We now have over 20 states in the United States that have voted to legalize marijuana medically. Some of these states also have voted either in 2016 or prior to legalize recreational marijuana. Based on these facts, the concept that United States Federal Law trumps State Law is clearly not working for the Federal Government. In fact, just the opposite. If the above observations to come to fruition, perhaps we will see President Trump formally acknowledge and put into law that the usage of medical or recreational marijuana is a state issue relieving the Federal Government of this burden.

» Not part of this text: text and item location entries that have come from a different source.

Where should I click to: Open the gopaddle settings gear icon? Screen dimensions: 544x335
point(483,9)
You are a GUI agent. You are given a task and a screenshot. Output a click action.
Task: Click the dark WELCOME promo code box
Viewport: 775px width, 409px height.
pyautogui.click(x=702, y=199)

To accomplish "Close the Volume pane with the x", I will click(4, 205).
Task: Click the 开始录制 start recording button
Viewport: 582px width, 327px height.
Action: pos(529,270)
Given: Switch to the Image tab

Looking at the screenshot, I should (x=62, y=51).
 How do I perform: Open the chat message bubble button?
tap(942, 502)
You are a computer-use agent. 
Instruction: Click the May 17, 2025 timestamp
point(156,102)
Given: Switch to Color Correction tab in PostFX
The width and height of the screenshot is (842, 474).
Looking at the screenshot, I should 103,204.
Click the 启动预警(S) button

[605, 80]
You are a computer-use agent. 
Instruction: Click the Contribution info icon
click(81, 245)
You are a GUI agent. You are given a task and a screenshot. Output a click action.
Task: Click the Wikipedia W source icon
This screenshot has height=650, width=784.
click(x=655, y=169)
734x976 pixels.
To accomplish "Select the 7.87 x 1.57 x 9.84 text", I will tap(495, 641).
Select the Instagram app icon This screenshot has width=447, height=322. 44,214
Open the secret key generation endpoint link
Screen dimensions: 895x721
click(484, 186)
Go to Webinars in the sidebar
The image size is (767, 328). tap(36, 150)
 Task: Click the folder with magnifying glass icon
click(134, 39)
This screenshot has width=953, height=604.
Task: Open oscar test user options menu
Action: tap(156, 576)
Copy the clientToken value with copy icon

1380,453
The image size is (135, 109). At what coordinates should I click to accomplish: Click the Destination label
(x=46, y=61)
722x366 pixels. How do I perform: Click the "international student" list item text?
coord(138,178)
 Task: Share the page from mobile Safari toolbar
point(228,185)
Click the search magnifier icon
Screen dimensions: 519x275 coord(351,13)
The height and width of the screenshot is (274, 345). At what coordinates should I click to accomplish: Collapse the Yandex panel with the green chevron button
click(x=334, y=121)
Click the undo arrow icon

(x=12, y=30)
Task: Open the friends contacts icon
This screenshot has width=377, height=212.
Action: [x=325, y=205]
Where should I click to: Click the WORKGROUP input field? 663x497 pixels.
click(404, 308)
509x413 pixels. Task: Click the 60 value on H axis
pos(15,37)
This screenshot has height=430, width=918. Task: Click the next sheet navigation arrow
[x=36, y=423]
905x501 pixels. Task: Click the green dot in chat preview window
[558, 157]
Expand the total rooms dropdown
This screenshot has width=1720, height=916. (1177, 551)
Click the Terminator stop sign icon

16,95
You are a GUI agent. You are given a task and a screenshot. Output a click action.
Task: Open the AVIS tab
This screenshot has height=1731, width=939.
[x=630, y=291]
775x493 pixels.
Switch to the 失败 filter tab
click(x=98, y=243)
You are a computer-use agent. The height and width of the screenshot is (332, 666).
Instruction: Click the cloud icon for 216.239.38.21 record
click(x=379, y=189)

The war on drugs is not about marijuana. Marijuana is not killing, yet just the opposite, its healing. The war on drugs needs to be about the opioid epidemic, the massive meth and heroin problems. These are drugs that are killing. A war should be about abolishing death, not abolishing peace. Marijuana is not causing violence or harm to others but I am suggesting the opioid, heroin and meth issues are. So Mr. Trump, please release this ridiculous burden off the Federal Government, officially place this burden on our States, and shift the so-called war on drugs to eliminate the opioid, heroin and meth problems facing our wonderful country.